From: Daniel Colascione
Subject: Re: [PATCH] About the :distant-foreground face attribute
Date: Tue, 14 Jan 2014 14:14:03 -0800
User-agent: Mozilla/5.0 (X11; Linux x86_64; rv:24.0) Gecko/20100101 Thunderbird/24.2.0

On 01/14/2014 02:05 PM, Jan Djärv wrote:
14 jan 2014 kl. 21:06 skrev Daniel Colascione <address@hidden>:

On 01/14/2014 12:01 PM, Jan Djärv wrote:

No.  If Emacs generates a color, Emacs desides what looks good.  If
the system defines a color, the system (or the user if customized)
desides what looks good.  I don't think it matters what I think about
colors generated by your patch, I might even think they look better
than many system defined colors.  But as a principle I think the
desision is not Emacs to make *by default*.  Users may of course
apply customizations to Emacs and change it.

In 24.4, Emacs has already been changed to override the system selection 
foreground color with various font-lock faces.

Which font lock faces are you talking about?  No system I know of defines
system colors for things like comment face, function face etc.

Why is it okay to do that when there's no contrast problem, but suddenly, when 
there's a contrast problem, we can say that the principle of following system 
colors is important?

The principle of following system foreground is only important if system
background is used.

Then why don't we always use the system *selection* foreground color when we use the system *selection* background?

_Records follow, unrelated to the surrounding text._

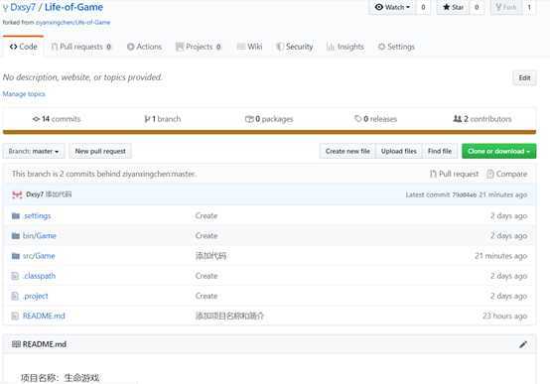Open the README.md file link
The image size is (550, 384).
pos(44,316)
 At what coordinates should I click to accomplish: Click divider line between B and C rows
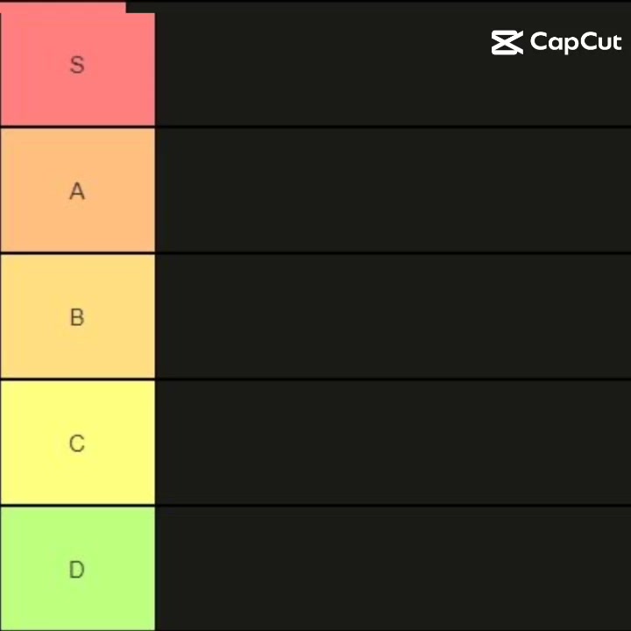316,379
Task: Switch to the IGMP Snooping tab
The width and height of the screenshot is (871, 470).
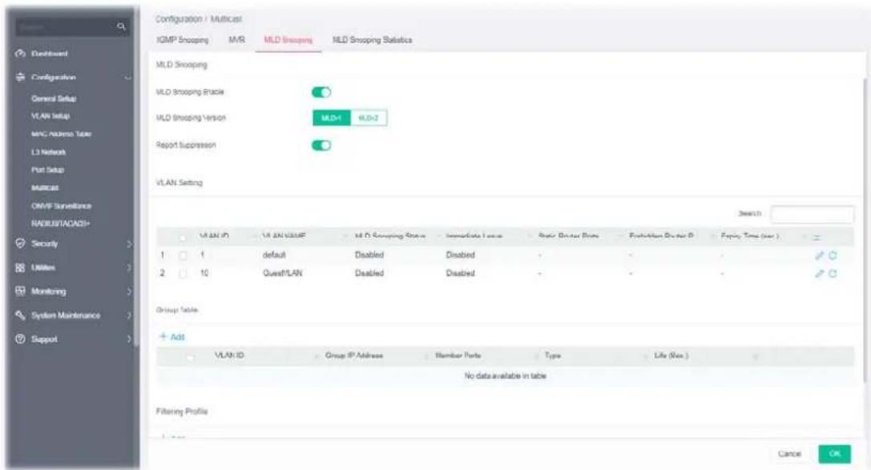Action: coord(182,40)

When we apply font-lock foreground colors to a region you've highlighted, we're overriding your system's selection foreground color. Why is it okay to override that color in some situations but not others?

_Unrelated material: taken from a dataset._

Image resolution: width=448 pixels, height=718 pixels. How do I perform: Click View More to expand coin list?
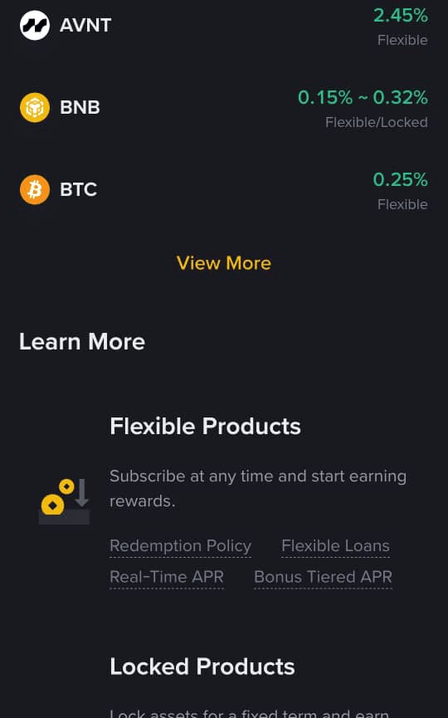tap(224, 263)
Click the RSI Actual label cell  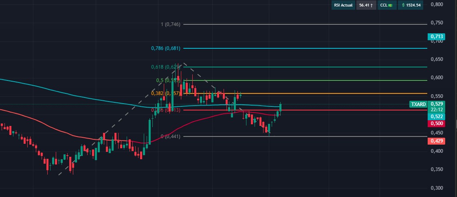(x=343, y=5)
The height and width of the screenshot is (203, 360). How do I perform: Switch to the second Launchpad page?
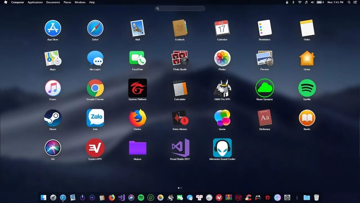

This is currently for NS/Gtk+ only.  For Lucid/Motif/No toolkit, we don't use
system colors at all, because they are not known and can not be known,
because the API to get them is not available.

You're applying this principle very selectively.

System background + contrast problem => system foreground.
How is that selectively, it is a clear rule.

It's clear, but arbitrary. Another clear and arbitrary rule is this:

  System background + contrast problem => adjust foreground.

You haven't presented any justification for your arbitrary rule being better than my arbitrary rule.